[Stored items]
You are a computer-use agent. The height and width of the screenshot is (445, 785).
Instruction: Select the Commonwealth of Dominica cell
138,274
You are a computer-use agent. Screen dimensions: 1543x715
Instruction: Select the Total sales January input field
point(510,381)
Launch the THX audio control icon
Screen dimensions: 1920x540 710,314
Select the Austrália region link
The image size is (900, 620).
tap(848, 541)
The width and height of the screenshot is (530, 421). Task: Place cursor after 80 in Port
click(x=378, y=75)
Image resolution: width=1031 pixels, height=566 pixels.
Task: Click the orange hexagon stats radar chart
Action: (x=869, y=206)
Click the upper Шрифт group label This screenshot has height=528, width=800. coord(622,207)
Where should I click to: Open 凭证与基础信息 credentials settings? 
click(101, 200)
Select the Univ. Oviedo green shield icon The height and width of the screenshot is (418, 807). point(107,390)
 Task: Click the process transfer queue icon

Work instructions => All of the lines above that carry the string "agent" need to be found and copied.

Response to this exercise =>
You are a computer-use agent. The height and width of the screenshot is (445, 785).
You are a computer-use agent. Screen dimensions: 1543x715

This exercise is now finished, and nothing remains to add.